最近、プロセッサ(パソコンのCPUなど)の進化の様子がどんどん変化していて面白い。

従来は、ムーアの法則といって、2年だか1年半だかでICチップの集積度(面積あたりのトランジスタ数)が2倍になるという、法則というかロードマップのようなものに乗って、プロセッサもどんどん大規模になっていった。この法則自体はもうしばらく続いていくようだけれども、これまではただ集積度が上がって大規模になるだけではなくて、高速になる(クロック周波数が上がる)、同じ機能ならチップ面積が小さくなってコストも下がるし消費電力も小さくなるなど、とにかくいいことばかりだった。生産技術的には難しくなっても、見返りはそれ以上に大きかった。

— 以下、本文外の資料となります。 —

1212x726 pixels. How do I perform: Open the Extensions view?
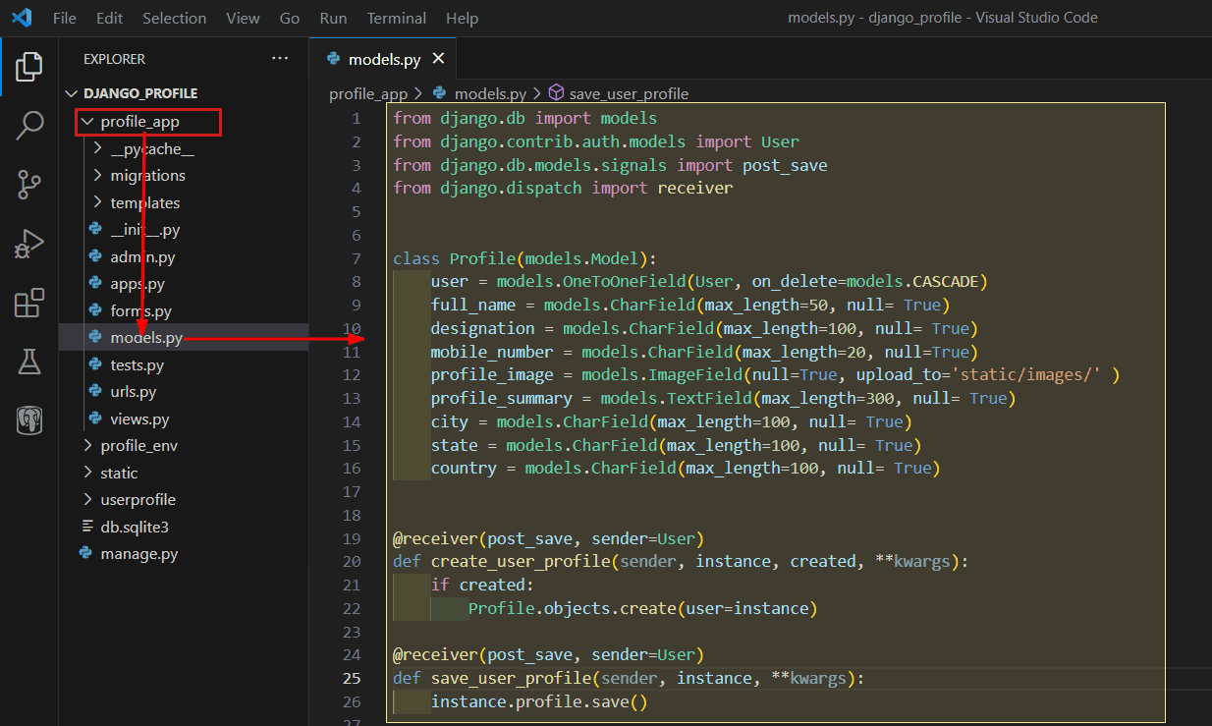click(x=29, y=302)
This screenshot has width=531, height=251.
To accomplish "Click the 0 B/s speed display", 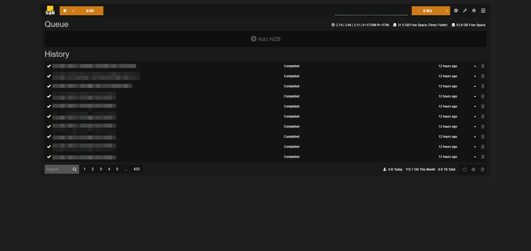I will click(427, 11).
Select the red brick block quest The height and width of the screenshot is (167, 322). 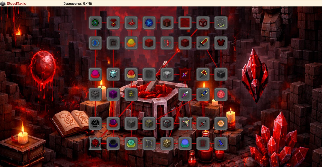(x=149, y=43)
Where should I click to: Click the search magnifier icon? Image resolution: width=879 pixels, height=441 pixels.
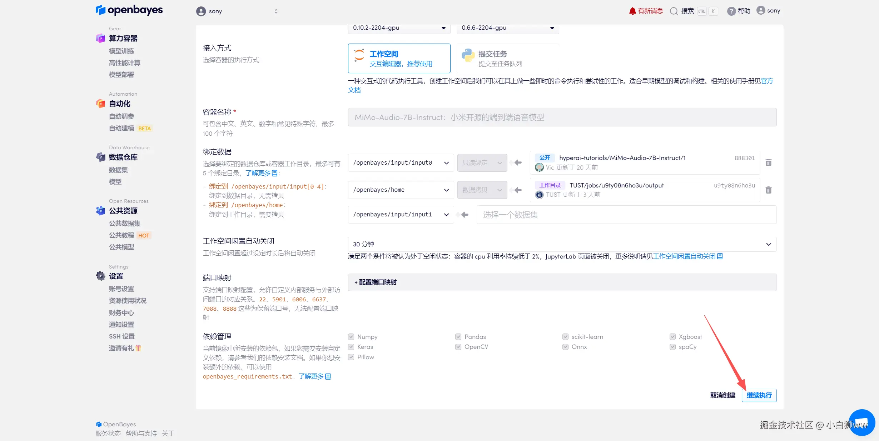pos(674,11)
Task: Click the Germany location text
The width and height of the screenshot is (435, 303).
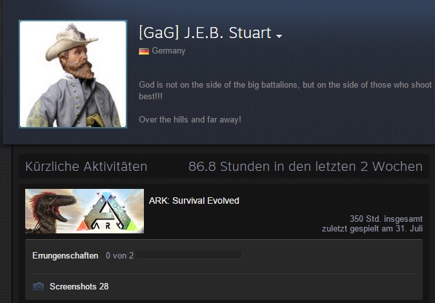Action: click(x=168, y=51)
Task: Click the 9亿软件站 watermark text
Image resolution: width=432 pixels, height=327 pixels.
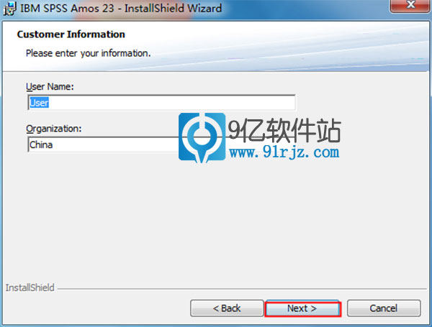Action: pyautogui.click(x=284, y=130)
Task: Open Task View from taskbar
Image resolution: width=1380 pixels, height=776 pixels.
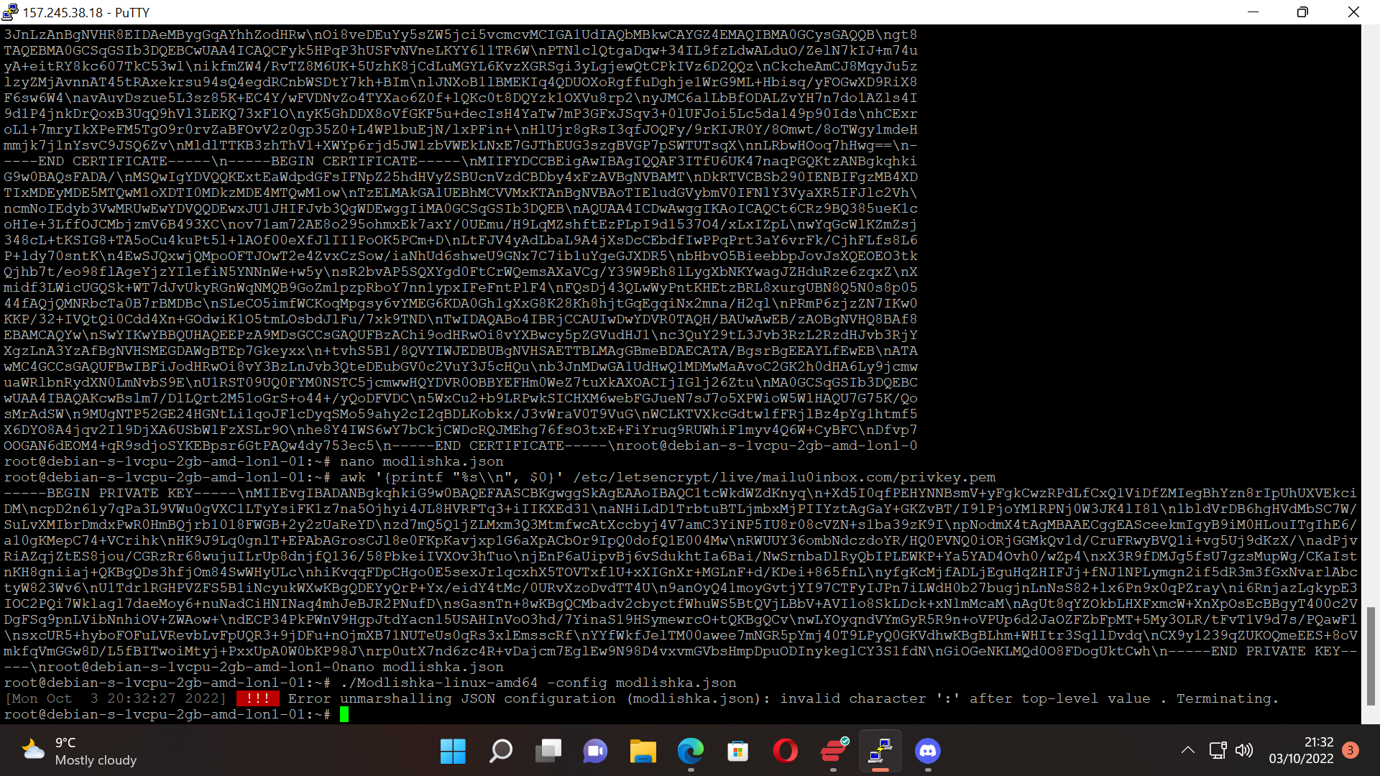Action: [548, 752]
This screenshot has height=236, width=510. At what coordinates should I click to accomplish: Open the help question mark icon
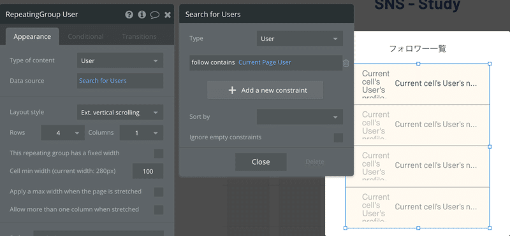point(129,15)
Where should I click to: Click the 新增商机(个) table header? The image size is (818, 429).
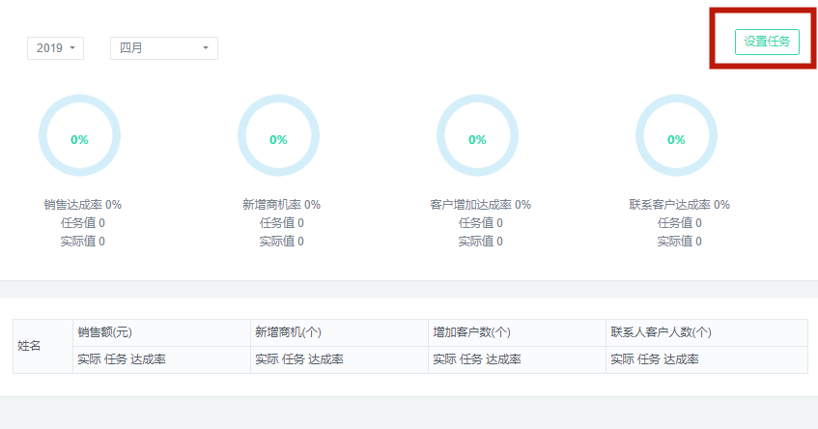[x=288, y=332]
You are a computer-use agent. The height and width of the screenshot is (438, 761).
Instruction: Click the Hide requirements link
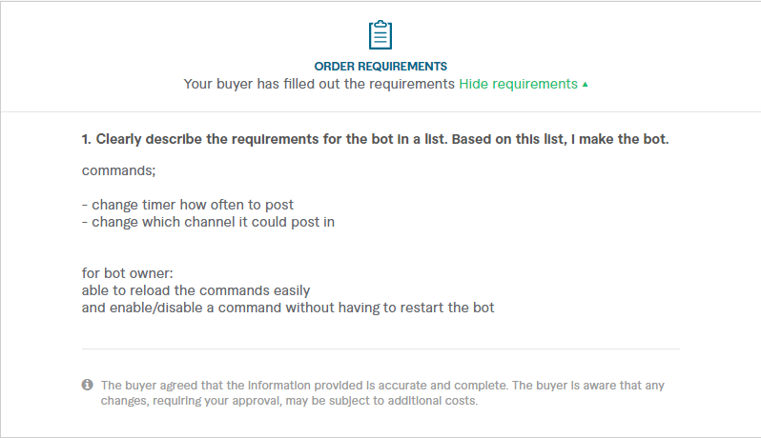518,84
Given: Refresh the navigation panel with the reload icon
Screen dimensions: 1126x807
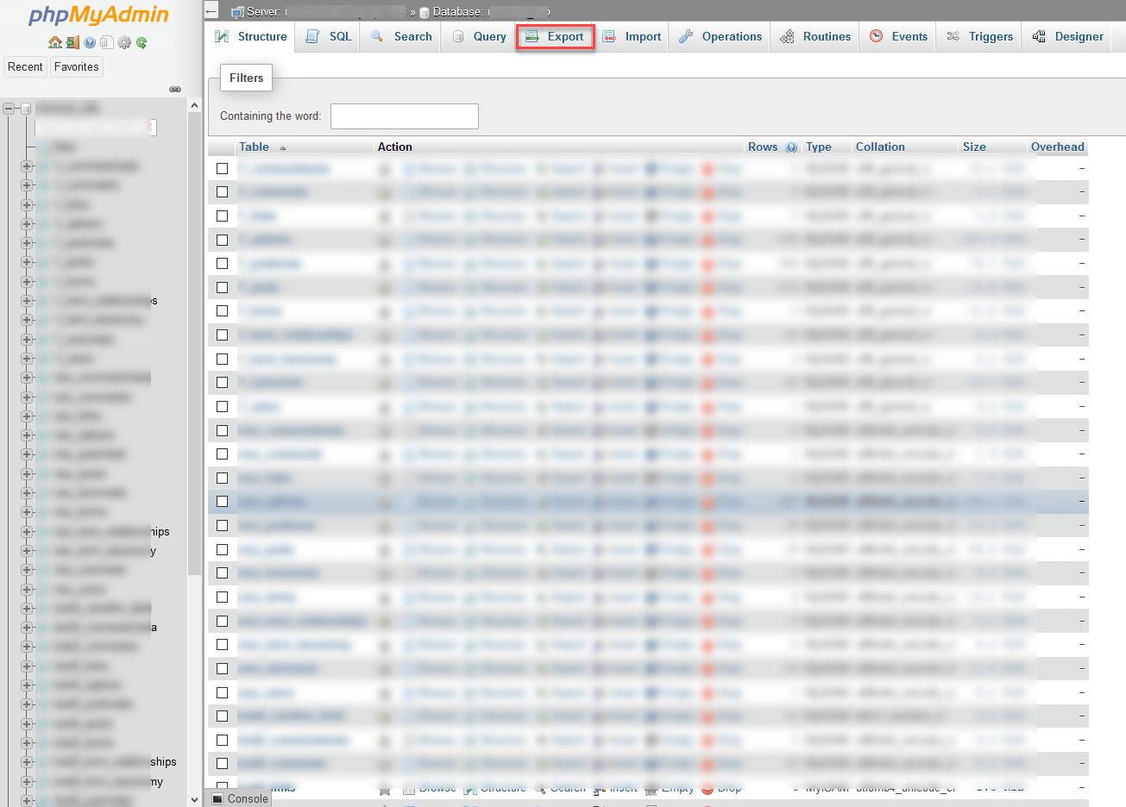Looking at the screenshot, I should [142, 41].
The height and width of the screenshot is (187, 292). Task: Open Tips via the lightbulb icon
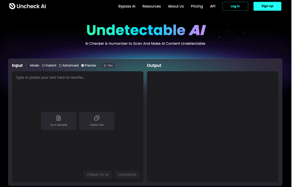(108, 65)

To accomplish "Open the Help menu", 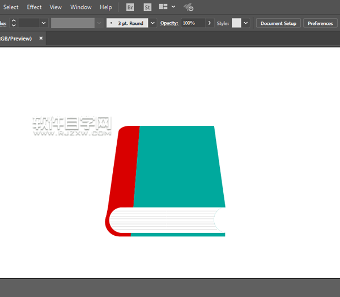I will point(106,7).
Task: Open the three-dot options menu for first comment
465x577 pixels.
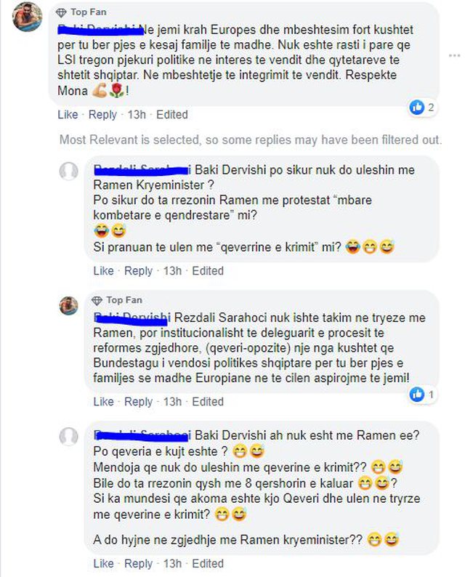Action: 454,55
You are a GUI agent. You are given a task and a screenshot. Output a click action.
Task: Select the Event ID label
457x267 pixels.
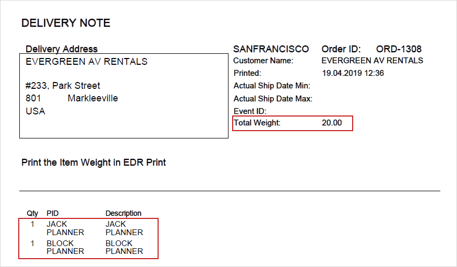[x=250, y=111]
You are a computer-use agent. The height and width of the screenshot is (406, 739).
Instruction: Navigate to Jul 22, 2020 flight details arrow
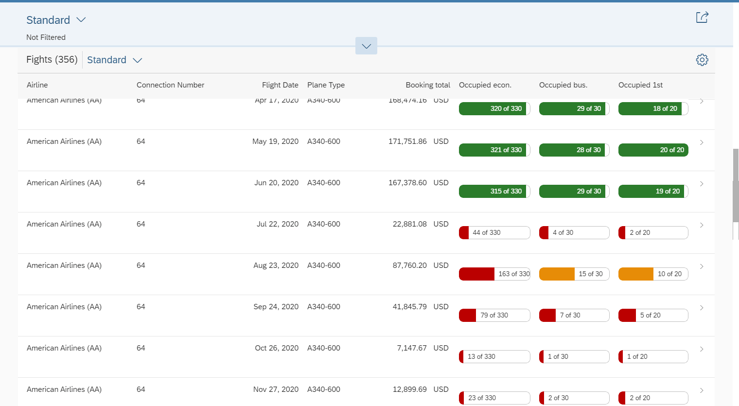click(x=701, y=225)
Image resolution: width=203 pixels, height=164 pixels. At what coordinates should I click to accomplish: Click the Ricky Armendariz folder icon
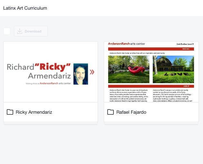point(10,112)
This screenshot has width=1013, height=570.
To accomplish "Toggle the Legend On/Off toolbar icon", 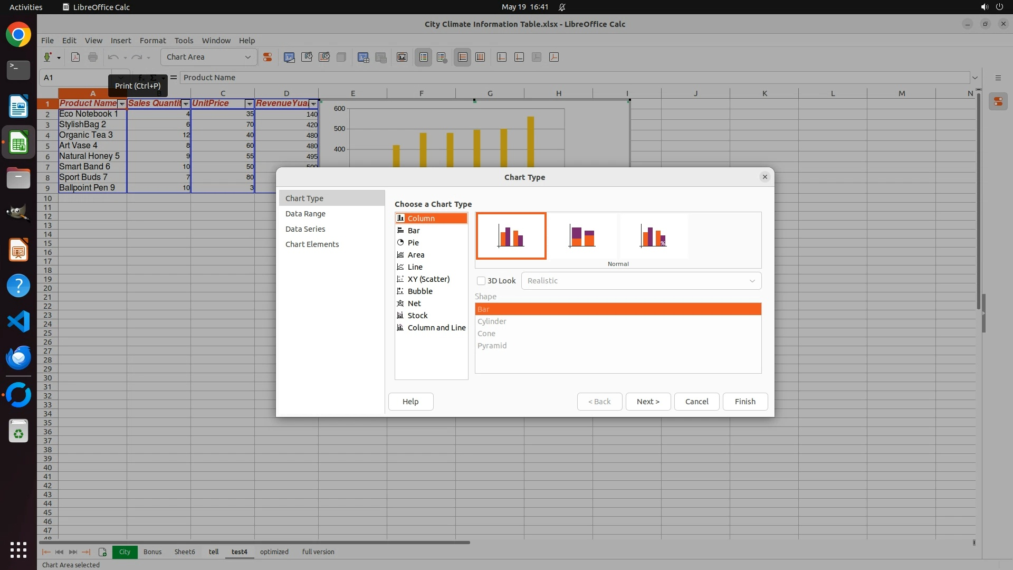I will click(424, 57).
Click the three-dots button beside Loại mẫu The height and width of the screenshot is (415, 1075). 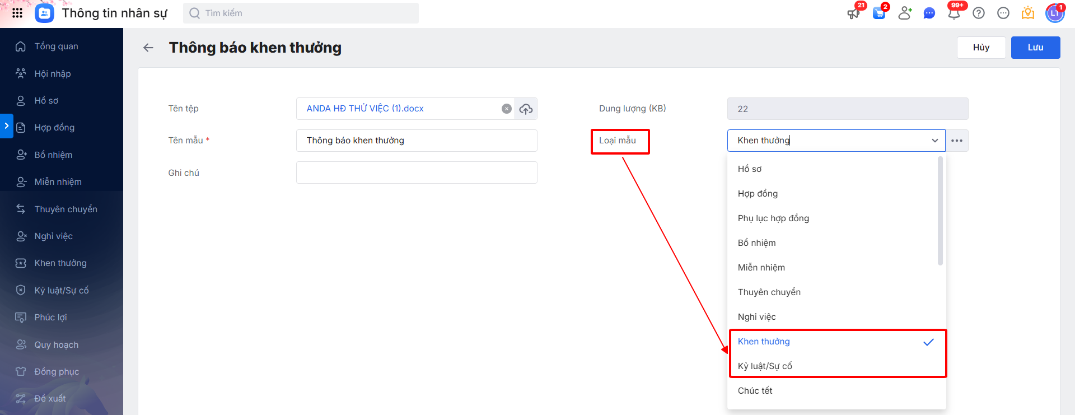pos(957,141)
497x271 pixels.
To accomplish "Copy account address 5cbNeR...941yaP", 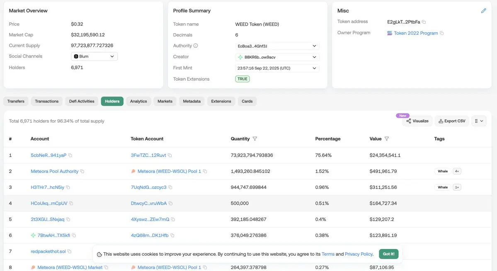I will tap(70, 155).
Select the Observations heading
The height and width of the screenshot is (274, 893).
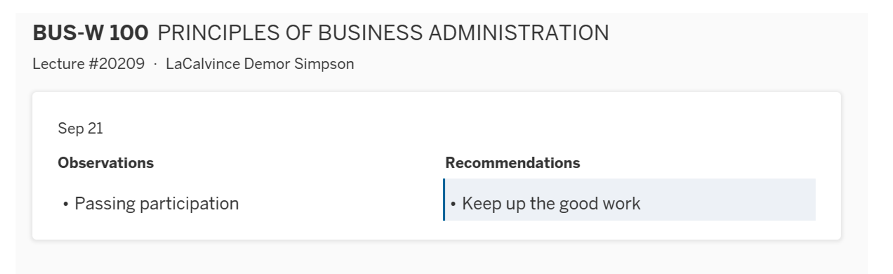[106, 163]
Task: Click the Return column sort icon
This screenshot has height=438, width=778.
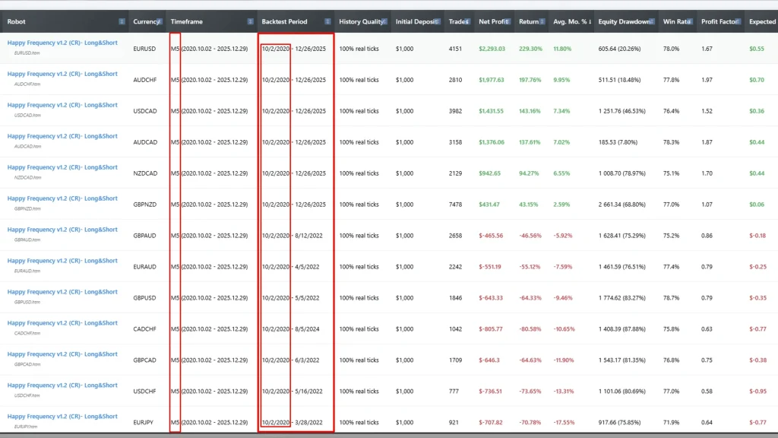Action: [542, 21]
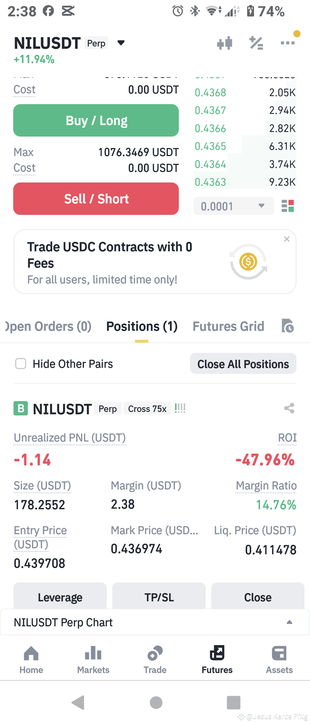Open the 0.0001 price precision dropdown
This screenshot has height=723, width=310.
coord(234,206)
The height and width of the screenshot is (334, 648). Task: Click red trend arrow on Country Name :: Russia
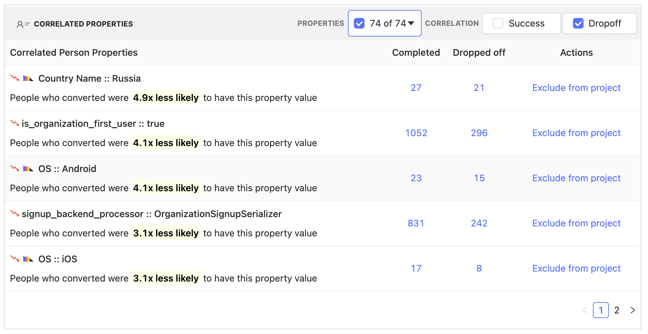click(x=14, y=78)
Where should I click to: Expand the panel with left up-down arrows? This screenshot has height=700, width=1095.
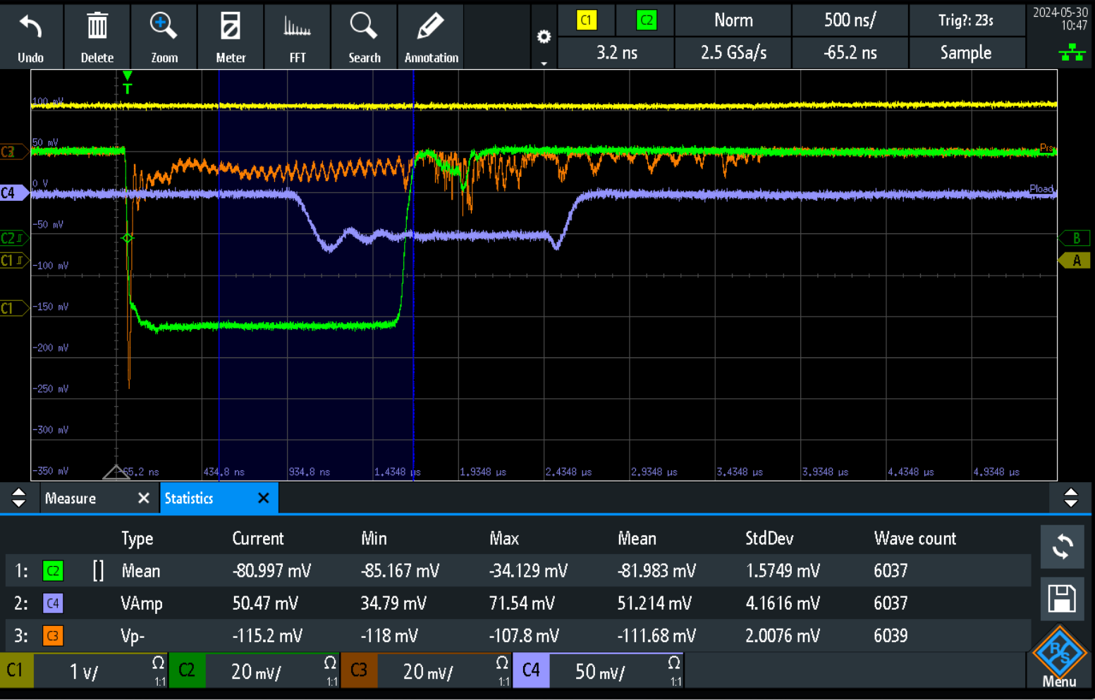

ムーアの法則に乗り続けてきた約30年間は、必ずしも平坦な道のりではなかった。たとえばプロセスルールが1ミクロンを切るときなどに、このあたりが微細化の限界なんじゃないかと言われていた。けれども当時は、これ以上の微細化は技術的に難しすぎて、ムーアの法則から外れるんじゃないかという懸念だった。結局世界の半導体業界はなんとか新技術を開発して、そうした危機を乗り切ってムーアの法則を守り通してきた。ところが最近は、これまで気にならなかった微細化のデメリットが目立つようになってきた。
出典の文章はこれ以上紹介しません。